Elizabeth Wurtzel: You have to constantly say, “This isn’t happening to me.”

Mailer: Also, the whole idea was not to be excited.

Wurtzel: Everyone should be. Which is how it always is.

Mailer: The thick canvas mainsail lopes over.

•••

Wurtzel: I’m wondering about the demise of civilization as a result of that, even though I think it should be legalized because of course it should be.

Mailer: But there were all these well-known painters, and that gave a certain tone to the town, plus an interesting tension.

Wurtzel: That’s what all these people think.

•••

Mailer: Your brain is faster when you smoke cigarettes, which is why working intellectuals, particularly, do hate giving up their addiction.

Wurtzel: It’s a sign that you didn’t understand what you were getting yourself into. I had fifteen cigarettes left in my pack and I didn’t finish them.

•••

Mailer: Everything I detest has gotten stronger in the last 30 or 40 years: plastic, airplane interiors, modern architecture, and suburban sprawl.
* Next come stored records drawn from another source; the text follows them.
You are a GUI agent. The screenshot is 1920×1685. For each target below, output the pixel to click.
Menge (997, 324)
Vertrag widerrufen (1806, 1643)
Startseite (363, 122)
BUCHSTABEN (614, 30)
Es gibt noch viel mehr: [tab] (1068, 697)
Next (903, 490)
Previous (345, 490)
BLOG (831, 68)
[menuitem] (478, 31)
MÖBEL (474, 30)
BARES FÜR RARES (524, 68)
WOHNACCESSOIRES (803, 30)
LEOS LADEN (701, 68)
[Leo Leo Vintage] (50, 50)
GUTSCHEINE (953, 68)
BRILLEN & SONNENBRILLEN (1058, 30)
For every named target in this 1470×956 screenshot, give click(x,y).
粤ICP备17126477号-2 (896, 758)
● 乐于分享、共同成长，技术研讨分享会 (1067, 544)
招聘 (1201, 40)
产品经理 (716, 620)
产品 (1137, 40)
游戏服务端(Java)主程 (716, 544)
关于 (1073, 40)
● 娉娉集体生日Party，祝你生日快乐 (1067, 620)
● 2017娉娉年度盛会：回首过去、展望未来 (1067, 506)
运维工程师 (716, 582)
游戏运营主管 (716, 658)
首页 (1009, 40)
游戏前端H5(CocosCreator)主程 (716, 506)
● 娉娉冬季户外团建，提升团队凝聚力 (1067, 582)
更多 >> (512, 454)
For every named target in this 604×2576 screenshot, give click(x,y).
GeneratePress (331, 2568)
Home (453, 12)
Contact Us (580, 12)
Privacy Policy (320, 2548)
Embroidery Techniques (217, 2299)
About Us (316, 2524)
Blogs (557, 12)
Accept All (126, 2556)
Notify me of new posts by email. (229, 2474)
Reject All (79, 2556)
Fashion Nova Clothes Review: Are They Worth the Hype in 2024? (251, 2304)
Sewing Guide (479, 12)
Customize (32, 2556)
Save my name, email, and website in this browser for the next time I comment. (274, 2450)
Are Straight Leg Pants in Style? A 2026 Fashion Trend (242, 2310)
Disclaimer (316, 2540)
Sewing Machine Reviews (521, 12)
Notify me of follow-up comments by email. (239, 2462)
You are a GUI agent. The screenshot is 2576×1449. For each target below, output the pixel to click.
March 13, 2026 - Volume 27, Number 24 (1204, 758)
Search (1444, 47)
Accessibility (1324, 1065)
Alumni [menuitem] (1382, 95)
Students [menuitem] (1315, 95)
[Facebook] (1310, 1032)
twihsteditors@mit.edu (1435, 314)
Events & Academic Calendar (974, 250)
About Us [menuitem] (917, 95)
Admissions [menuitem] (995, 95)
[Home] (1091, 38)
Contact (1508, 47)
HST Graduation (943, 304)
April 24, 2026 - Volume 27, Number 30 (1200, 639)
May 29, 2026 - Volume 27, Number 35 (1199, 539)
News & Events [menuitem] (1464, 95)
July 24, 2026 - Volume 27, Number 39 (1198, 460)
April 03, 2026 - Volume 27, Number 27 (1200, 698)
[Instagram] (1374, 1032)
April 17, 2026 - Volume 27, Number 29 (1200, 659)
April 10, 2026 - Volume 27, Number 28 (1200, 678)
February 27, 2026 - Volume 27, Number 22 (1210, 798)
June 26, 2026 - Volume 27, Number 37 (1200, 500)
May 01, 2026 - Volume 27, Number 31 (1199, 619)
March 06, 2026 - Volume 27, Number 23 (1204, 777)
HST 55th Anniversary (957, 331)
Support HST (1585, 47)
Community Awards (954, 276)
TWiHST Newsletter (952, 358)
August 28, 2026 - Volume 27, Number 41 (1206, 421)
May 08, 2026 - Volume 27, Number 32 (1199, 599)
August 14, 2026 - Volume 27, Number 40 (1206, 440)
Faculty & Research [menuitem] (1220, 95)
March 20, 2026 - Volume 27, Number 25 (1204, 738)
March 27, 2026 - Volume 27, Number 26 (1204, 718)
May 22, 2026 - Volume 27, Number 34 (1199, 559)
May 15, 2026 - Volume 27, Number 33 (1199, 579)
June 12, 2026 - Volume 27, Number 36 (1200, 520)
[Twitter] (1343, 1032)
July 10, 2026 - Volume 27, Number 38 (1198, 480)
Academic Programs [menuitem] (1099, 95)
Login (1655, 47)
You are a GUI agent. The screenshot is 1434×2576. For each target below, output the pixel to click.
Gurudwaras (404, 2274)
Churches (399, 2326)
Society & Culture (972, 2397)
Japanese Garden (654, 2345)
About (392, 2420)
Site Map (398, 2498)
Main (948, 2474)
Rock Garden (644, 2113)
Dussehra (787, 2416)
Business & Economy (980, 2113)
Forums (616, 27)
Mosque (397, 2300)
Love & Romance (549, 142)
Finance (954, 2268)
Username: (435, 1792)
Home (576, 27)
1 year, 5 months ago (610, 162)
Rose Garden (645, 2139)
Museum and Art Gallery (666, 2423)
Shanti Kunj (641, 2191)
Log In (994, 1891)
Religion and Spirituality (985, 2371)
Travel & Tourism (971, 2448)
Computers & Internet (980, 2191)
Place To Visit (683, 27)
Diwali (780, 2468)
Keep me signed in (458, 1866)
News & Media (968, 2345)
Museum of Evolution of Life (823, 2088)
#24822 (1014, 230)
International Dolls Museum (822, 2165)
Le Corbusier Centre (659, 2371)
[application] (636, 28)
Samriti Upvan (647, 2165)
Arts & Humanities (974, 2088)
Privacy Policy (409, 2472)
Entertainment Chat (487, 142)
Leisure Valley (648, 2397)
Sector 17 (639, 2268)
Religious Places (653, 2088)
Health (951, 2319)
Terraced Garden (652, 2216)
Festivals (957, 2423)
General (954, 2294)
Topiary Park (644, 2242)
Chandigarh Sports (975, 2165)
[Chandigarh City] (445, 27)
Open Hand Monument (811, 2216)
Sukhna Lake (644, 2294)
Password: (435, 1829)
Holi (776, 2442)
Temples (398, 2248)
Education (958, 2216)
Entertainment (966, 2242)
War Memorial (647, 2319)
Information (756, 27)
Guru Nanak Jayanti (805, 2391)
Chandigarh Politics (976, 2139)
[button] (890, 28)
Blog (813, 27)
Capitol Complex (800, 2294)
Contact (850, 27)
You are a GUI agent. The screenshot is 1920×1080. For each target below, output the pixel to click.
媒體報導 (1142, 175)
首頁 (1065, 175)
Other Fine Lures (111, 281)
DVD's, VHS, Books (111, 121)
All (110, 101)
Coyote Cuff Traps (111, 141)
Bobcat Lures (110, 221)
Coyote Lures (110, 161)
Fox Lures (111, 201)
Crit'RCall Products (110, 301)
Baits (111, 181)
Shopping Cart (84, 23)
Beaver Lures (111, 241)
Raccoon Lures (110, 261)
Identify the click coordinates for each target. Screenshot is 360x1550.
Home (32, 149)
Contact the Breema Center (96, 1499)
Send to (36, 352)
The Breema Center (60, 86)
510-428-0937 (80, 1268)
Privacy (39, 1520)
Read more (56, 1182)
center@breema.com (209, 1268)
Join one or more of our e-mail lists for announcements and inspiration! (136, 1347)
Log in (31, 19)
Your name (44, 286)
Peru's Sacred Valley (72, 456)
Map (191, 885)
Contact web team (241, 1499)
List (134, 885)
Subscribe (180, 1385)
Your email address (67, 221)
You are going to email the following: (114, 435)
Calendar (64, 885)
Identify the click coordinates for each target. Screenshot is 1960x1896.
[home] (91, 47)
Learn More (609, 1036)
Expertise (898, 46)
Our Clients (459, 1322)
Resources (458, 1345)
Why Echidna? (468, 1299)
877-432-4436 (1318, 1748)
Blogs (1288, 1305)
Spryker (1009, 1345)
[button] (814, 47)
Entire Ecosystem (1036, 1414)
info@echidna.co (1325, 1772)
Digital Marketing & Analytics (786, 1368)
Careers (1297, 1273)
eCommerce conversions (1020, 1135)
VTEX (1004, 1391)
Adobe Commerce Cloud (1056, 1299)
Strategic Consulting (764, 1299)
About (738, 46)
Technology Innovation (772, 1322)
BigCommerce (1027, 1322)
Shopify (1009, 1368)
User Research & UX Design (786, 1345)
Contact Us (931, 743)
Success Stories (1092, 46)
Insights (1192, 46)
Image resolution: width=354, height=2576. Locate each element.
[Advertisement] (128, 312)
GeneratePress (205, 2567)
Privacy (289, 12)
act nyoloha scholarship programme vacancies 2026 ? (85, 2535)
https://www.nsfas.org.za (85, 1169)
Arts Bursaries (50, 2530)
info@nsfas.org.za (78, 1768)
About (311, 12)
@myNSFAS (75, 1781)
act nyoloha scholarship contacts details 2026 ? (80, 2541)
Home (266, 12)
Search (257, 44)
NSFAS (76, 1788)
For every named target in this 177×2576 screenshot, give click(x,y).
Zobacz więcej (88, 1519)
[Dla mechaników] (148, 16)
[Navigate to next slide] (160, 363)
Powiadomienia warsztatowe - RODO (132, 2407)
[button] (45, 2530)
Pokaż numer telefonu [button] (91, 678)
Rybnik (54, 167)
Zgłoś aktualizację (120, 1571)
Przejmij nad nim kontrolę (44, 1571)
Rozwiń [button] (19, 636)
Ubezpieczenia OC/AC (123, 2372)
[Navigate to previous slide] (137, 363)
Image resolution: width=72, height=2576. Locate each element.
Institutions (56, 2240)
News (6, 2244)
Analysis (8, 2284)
Wurtzel: I think it’s terrifying. I don’t think it’s supposed to be that way, though.

Mailer: I think there just wasn’t money for a babysitter. Or, the best friend, the babysitter, was going to the party also.

Wurtzel: Right. And no one complains about Norman Mailer being difficult.

Mailer: If you keep telling me how good I am, frankly, I get bored.